3. A good deel of technicality has been introduced into the case on behalf of both sides, for which, however, there is some justification in the view which the District Judge has expressed. The question in the first instance, in our judgment, is a question of construction of the final decree.

4. There can be no question that the final decree meant to provide for interest after the expiry of the period of 'grace and till payment; it expressly said so. The rate at which such interest was to be calculated was in the words of the final decree 'the rate specified in the preliminary decree,' but there was no rate specified for this interest in the preliminary decree; two rates were mentioned therein but for different purposes, i.e., 9 per cent compound with yearly rests and 6 per cent simple, the former payable under the contract and the latter only for costs. So the case was one of pure omission land there was no question of ambiguity. In that view the case of Bakar Sajjad v. Udit Narain Singh [1899] 21 All. 361, upon which a good deal of reliance has been placed by Mr. Chakravarty in his arguments will not help him. It being a simple case in which the preliminary decree was not in accordance with the judgment which it had to follow, and failed to reproduce the decretal order in that judgment, we do not understand why the decree-holders should not avail of the easy course of applying for amending the preliminary decree in order to bring it on a line with the judgment. The only apprehension that he may have is that a future execution may be barred, but that can be avoided by keeping the present execution proceedings pending and giving the decree-holders sufficient opportunity to avail of this remedy. We propose to make that order.

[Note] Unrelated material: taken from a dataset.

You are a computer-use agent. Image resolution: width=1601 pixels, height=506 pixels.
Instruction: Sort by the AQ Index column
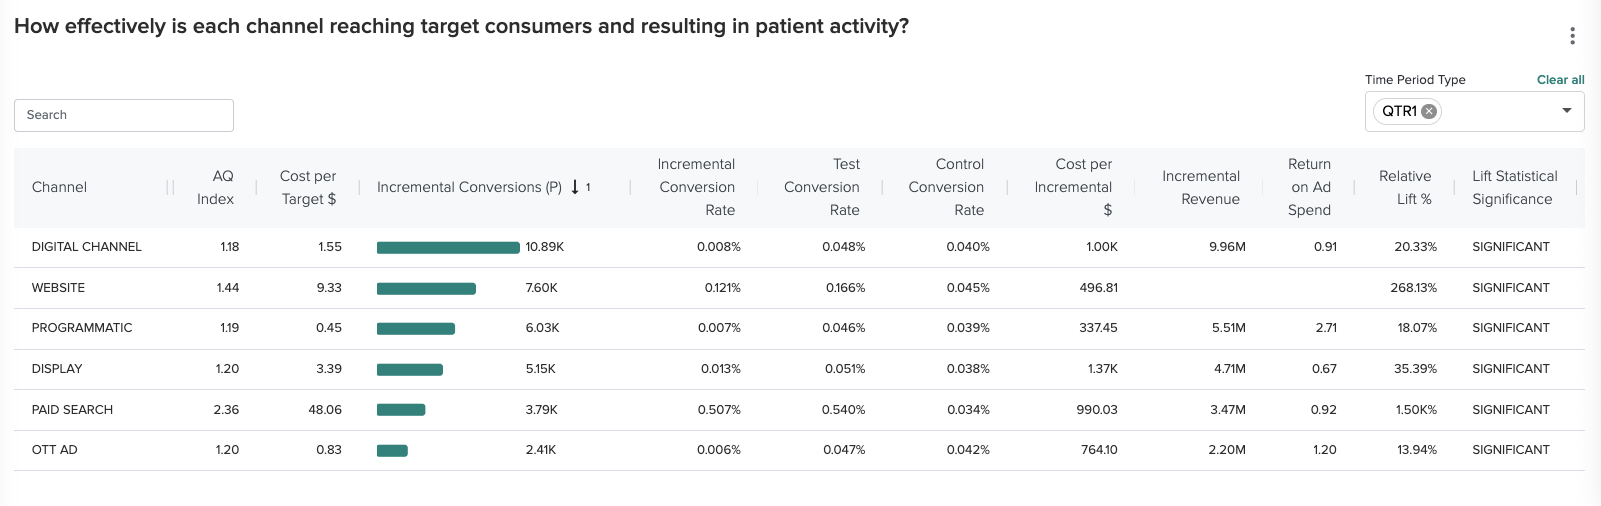216,187
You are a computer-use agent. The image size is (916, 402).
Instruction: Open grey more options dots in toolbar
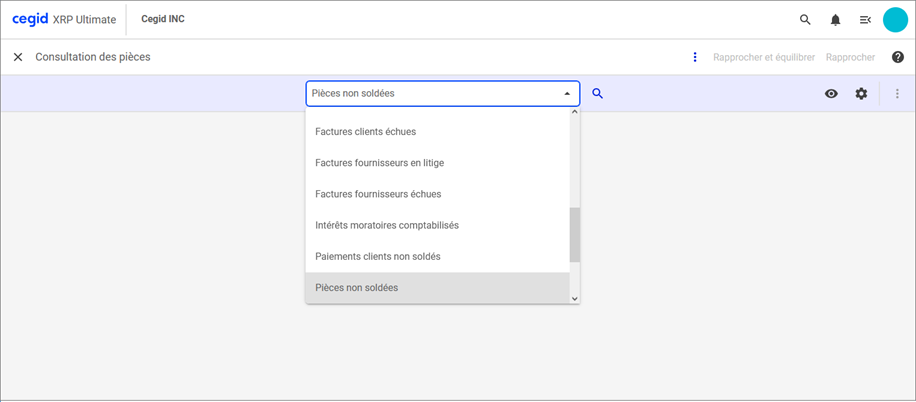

5. Then a question arises as to whether in view of the application for execution filed in 1920 the decree-holders are competent to claim this interest. It is conceded by the decree-holders that in that application he did not claim the whole amount of interest which had accrued due till then subsequent to the expiry of the period of grace. It is urged on behalf of the judgment-debtors that no such interest was claimed at all. The consequence of both the positions is the same. It is well-settled that a portion of an entire decree for which execution was not once claimed cannot form part of a subsequent claim in execution. The decree-holders, therefore, are not entitled to claim any interest for the period from the date of grace to the date of his application in 1920. There is, however, no reason why he should not get interest for a subsequent period.

6. The result is that this appeal is allowed. The orders of the Court below are set aside. The execution proceedings will stand as pending and a reasonable time on calculation of interest will be given to the decree-holders to apply for and obtain the necessary amendment of the preliminary decree and when they have done so the execution will go on for the period subsequent to the date of the application for execution made in 1920.

7. There will be no order for costs in this appeal.